─── MATERIAL FOR THE TASK ───

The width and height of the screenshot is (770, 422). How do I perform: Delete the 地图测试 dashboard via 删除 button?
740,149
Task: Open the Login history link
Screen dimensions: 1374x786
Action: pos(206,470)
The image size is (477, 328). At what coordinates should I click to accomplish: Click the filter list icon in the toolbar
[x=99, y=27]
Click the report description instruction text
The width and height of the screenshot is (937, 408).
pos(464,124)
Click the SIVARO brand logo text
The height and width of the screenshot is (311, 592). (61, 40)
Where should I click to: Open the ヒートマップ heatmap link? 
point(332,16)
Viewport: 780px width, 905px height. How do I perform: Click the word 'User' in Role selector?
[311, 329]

───

## ASSIGNED TASK:
Every line above is to be transcribed exactly, with nothing dropped.

## ANSWER TO THIS PROBLEM:
The width and height of the screenshot is (770, 422). How do I perform: Delete the 地图测试 dashboard via 删除 button?
740,149
Task: Open the Login history link
Screen dimensions: 1374x786
Action: pos(206,470)
The image size is (477, 328). At what coordinates should I click to accomplish: Click the filter list icon in the toolbar
[x=99, y=27]
Click the report description instruction text
The width and height of the screenshot is (937, 408).
pos(464,124)
Click the SIVARO brand logo text
The height and width of the screenshot is (311, 592). (61, 40)
Where should I click to: Open the ヒートマップ heatmap link? 
point(332,16)
Viewport: 780px width, 905px height. How do I perform: Click the word 'User' in Role selector?
[311, 329]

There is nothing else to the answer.